NordenBladet – A book by journalist and teacher Egill Bjarnason, How Iceland Changed the World: The Big History of a Small Island, has just been published by Penguin Books.
It is the untold story of how one tiny island in the middle of the Atlantic has shaped the world for centuries. The book was reviewed by The New York Times, where it was highly praised:
“What Egill Bjarnason sets out to explain in How Iceland Changed the World, his joyously peculiar book, is why it is also so full of farce and drive — why Iceland is a country with the soul of a very small town and yet can sometimes shut down the world. Bjarnason balances pride and realism so casually that you can almost take for granted a nation whose Parliament once voted to abolish the letter “z” (except in a few words such as “pizza”),” the review reads.
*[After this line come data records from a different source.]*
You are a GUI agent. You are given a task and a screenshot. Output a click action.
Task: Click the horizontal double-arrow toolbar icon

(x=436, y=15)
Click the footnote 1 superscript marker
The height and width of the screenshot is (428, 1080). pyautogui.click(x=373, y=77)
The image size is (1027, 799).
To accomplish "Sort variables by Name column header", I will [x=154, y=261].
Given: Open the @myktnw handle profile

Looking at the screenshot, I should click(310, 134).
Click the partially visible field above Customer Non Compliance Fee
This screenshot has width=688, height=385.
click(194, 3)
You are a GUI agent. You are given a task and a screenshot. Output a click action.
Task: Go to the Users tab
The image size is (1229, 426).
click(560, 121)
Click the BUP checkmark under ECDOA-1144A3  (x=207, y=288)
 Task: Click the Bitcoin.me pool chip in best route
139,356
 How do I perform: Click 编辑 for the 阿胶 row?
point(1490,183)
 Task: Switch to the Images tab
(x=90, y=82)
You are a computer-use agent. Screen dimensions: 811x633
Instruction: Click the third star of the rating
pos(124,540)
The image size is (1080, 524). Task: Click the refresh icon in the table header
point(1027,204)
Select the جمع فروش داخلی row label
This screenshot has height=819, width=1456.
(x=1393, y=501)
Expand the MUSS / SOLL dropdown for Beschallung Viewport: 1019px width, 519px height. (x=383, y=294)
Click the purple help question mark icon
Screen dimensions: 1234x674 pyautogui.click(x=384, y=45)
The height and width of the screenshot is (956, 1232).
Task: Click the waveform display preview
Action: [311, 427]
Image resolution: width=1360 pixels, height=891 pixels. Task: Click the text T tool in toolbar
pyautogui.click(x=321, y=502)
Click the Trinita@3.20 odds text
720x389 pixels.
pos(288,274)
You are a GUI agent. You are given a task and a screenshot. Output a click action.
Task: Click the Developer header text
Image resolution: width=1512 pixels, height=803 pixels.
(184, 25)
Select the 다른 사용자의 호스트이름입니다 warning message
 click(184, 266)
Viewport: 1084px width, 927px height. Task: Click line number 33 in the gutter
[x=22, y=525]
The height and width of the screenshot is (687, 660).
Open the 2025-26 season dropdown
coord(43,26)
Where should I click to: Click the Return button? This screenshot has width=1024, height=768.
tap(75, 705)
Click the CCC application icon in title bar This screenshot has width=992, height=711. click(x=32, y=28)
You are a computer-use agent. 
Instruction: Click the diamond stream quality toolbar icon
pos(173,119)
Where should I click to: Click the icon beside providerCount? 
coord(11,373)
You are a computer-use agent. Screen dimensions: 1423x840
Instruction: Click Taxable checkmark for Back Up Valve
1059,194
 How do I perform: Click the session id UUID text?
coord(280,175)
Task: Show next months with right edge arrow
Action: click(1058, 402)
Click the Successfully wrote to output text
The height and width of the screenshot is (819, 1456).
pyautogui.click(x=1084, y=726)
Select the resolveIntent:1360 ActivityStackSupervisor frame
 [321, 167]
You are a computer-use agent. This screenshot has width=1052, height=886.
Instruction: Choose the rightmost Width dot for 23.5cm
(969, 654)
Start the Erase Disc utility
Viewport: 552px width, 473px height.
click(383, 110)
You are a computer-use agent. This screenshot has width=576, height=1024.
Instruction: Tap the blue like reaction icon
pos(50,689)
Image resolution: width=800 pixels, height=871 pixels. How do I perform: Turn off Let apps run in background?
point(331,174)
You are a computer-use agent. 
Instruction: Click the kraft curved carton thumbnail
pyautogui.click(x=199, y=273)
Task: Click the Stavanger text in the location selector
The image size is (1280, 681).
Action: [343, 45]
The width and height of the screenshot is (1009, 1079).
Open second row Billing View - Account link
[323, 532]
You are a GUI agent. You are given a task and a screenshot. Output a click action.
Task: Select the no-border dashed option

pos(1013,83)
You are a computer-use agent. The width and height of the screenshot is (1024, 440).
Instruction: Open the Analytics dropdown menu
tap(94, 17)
The history of Iceland began 1,200 years ago, when a frustrated Viking captain and his useless navigator ran aground in the middle of the North Atlantic. Suddenly, the island was no longer just a layover for the Arctic tern. Instead, it became a nation whose diplomats and musicians, sailors and soldiers, volcanoes and flowers, quietly altered the globe forever.
How Iceland Changed the World takes readers on a tour of history, showing them how Iceland played a pivotal role in events as diverse as the French Revolution, the Moon Landing, and the foundation of Israel. Again and again, one humble nation has found itself at the frontline of historic events, shaping the world as we know i, and the book paints a lively picture of just how it all happened.
Egill Bjarnason is an Icelandic journalist, based in Reykjavík. His work has appeared in New York Times, National Geographic, Associated Press, Al Jazeera Online, AJ+, Lonely Planet and Hakai Magazine. As a Fulbright Foreign Student grantee, he earned a Master’s degree in social documentation at the University of California, Santa Cruz, where he also worked as a teaching assistant in photography and statistics for two years.